:: Material for this exercise ::
=-=-=

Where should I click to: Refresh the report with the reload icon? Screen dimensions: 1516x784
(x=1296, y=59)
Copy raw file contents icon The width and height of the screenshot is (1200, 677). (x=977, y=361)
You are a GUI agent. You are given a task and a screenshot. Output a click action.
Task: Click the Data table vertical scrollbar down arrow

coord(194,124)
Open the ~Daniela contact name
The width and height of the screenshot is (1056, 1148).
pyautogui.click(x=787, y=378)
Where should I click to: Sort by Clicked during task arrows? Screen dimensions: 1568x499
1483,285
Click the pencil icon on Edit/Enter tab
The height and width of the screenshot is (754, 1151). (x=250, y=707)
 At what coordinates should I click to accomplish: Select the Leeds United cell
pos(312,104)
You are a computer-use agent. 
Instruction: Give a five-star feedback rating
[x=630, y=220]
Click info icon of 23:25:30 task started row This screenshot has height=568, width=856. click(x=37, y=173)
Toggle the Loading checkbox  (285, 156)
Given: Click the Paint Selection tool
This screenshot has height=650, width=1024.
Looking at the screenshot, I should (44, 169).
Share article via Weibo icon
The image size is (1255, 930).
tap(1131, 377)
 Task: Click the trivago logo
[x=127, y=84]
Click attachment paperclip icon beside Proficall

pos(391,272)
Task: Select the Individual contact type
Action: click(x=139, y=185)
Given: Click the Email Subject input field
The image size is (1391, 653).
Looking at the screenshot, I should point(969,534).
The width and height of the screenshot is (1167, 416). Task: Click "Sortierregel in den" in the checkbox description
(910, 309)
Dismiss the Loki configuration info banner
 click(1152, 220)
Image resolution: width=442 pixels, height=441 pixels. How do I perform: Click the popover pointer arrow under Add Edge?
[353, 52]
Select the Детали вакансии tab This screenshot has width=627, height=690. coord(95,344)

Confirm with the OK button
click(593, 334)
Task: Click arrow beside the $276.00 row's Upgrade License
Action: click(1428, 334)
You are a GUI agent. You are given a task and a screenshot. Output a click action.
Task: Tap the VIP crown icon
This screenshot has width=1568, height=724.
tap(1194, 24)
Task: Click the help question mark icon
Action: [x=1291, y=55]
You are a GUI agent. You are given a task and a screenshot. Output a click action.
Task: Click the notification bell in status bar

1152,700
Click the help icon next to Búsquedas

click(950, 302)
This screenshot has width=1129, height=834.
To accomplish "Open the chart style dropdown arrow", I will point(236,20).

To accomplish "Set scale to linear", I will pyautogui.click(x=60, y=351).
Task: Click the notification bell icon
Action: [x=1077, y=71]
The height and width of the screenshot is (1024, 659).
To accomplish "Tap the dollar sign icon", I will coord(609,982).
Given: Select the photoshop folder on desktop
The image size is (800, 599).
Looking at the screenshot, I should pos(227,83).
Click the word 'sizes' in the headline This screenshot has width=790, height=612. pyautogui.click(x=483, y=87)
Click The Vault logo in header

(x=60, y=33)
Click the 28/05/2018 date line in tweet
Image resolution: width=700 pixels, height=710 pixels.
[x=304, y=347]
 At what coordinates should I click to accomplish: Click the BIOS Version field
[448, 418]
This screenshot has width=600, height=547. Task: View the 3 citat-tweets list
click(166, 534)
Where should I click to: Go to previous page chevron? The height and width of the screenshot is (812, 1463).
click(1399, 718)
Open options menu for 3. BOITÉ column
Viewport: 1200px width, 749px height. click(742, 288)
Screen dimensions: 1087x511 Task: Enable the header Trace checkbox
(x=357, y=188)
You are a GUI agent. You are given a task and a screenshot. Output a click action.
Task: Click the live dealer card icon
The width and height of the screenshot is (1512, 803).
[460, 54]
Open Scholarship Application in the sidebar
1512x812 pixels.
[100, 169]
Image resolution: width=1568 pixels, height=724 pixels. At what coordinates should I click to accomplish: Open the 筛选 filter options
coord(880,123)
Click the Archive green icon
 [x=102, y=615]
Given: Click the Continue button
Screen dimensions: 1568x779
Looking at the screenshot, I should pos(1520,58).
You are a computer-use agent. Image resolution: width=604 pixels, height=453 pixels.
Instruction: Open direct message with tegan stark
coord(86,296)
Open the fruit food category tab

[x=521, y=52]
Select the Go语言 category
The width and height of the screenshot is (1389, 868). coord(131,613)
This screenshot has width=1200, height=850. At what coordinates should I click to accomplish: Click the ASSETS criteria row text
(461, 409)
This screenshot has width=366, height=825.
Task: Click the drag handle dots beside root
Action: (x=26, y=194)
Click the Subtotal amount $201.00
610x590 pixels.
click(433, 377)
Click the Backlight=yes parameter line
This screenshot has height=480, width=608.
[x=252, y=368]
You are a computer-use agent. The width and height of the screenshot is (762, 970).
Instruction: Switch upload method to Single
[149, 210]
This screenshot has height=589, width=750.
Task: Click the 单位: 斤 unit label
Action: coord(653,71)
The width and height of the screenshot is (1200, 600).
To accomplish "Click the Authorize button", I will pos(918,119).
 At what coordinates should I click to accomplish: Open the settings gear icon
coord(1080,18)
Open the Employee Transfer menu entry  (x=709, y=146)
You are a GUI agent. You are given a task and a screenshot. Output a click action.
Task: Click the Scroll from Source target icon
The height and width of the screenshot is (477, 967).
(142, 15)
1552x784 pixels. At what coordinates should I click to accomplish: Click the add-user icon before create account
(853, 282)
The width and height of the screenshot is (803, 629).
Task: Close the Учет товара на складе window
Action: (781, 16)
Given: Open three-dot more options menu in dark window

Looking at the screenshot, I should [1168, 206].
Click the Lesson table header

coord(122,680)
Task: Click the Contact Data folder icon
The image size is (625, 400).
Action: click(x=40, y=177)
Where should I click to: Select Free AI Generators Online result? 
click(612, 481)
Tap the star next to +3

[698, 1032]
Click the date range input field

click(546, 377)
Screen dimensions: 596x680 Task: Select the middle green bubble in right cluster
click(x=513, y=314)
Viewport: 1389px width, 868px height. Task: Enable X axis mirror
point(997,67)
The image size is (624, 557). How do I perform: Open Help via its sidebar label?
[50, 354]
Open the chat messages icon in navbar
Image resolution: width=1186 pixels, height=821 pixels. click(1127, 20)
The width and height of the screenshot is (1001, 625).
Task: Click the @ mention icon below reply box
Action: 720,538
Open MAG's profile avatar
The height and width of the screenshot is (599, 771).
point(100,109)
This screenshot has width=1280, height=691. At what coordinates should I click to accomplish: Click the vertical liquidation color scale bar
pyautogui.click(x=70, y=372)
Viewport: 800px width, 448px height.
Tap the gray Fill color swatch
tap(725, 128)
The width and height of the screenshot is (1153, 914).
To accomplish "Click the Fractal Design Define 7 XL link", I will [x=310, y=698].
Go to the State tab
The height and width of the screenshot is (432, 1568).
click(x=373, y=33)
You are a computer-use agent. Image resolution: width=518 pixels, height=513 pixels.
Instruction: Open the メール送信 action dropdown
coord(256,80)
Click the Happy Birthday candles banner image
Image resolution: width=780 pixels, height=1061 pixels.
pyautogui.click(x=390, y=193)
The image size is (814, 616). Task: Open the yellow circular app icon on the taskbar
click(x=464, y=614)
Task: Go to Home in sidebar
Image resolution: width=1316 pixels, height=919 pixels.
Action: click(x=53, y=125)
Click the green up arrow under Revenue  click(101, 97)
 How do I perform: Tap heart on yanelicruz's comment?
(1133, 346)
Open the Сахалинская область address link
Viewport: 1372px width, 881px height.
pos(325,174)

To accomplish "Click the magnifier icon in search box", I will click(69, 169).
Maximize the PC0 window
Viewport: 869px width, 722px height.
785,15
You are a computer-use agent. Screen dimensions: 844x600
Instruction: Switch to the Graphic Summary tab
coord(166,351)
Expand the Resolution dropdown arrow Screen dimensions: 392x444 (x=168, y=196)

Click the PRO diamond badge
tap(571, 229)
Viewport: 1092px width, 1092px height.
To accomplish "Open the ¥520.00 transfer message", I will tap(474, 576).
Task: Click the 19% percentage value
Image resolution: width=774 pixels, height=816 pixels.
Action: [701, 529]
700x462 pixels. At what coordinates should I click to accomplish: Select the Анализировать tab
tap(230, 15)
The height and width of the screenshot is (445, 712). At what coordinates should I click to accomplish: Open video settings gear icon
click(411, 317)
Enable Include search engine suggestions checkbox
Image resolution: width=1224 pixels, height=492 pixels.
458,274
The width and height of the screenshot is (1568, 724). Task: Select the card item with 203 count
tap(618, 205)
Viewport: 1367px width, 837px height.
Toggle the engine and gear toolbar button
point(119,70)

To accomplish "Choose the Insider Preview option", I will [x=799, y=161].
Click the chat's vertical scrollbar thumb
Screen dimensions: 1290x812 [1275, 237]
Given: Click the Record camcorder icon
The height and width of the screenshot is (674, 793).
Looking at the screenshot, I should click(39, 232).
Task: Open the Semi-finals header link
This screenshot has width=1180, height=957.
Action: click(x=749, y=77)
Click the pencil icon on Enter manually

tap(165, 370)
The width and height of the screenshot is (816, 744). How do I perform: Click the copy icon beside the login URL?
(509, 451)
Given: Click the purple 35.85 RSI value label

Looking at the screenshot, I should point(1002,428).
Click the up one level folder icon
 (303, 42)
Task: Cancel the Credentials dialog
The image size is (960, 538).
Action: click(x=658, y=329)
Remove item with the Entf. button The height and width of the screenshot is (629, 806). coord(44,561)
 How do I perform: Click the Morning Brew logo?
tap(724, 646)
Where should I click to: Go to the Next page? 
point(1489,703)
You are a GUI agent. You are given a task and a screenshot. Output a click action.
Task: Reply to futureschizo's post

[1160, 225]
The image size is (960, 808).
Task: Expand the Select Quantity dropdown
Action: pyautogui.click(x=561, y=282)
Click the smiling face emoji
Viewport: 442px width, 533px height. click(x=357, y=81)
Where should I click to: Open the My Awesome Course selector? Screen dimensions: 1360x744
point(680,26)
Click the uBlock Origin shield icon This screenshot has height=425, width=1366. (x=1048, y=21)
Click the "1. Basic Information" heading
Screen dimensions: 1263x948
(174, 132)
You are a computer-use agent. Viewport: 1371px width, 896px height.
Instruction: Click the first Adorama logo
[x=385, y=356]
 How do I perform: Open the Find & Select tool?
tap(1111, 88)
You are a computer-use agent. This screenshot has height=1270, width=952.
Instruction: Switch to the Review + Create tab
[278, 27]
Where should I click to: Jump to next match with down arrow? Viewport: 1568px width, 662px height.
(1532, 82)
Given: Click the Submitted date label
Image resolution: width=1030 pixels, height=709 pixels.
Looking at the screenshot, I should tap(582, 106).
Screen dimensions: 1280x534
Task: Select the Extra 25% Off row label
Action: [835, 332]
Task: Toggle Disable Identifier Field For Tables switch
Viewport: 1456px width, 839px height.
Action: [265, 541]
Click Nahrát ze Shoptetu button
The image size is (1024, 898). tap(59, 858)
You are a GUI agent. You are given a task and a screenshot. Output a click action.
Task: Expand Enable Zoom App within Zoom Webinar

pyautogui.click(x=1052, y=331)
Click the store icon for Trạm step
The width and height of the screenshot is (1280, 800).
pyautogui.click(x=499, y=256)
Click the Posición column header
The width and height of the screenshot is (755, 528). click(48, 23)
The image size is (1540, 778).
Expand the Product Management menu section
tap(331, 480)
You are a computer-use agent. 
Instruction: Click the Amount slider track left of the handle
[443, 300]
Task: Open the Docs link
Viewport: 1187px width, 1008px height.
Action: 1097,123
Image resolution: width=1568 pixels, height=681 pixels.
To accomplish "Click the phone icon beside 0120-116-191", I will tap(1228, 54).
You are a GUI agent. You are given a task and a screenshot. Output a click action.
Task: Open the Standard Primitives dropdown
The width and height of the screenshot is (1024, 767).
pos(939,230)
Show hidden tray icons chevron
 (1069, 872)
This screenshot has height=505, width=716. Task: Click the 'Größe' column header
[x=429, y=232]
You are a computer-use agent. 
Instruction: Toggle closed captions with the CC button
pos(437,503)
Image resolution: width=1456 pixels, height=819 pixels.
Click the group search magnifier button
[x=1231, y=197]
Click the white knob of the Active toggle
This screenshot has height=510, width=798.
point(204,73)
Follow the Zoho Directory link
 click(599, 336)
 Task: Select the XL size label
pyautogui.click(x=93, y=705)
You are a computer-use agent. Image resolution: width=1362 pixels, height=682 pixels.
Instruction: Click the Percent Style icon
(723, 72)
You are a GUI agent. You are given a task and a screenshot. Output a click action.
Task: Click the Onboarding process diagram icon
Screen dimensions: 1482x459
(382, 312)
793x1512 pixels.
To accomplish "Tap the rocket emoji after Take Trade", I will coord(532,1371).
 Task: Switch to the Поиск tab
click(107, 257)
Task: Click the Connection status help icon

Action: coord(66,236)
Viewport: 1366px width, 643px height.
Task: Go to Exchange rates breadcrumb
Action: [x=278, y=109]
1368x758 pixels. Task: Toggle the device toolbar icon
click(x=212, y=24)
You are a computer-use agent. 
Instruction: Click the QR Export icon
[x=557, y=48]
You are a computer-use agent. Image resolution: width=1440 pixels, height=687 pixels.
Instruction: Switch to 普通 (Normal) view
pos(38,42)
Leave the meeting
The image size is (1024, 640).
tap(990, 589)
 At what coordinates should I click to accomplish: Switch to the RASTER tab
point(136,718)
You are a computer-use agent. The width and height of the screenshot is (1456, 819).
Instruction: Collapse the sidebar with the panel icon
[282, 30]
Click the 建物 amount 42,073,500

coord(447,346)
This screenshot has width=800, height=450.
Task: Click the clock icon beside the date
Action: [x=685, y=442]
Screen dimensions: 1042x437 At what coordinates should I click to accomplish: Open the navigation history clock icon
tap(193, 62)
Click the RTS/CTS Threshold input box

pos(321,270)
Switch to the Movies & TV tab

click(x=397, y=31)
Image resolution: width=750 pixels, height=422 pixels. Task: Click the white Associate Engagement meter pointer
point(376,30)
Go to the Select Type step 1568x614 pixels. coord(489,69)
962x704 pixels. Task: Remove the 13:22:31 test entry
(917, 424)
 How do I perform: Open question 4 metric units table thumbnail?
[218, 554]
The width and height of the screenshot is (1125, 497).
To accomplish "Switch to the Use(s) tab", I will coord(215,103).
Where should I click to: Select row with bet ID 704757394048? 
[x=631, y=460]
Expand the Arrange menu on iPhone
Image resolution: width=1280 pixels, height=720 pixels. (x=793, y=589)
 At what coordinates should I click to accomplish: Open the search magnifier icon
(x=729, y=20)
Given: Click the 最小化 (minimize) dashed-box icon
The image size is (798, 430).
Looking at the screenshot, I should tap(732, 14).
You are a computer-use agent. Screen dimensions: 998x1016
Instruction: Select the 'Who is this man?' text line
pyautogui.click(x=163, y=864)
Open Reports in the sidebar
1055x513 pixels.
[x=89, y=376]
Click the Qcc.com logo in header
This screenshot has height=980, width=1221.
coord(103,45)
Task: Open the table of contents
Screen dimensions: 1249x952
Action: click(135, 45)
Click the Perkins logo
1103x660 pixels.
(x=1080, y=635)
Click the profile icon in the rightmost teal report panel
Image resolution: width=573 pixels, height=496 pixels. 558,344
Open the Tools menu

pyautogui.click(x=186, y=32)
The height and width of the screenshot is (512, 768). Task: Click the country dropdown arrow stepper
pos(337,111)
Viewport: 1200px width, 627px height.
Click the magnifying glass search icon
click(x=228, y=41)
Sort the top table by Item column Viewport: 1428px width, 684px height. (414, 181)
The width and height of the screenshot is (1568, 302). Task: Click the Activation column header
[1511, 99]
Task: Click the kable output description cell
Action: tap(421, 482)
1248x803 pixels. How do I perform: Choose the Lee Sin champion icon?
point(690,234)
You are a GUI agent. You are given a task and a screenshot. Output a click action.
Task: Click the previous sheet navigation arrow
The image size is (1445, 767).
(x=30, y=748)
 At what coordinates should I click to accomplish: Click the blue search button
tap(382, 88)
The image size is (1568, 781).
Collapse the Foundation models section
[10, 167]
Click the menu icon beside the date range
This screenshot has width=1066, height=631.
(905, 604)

=-=-=

:: Exercise objective ::
Where the word "contents" shows up in a line of the listing, return that line.

:: Reply ::
Copy raw file contents icon The width and height of the screenshot is (1200, 677). (x=977, y=361)
Task: Open the table of contents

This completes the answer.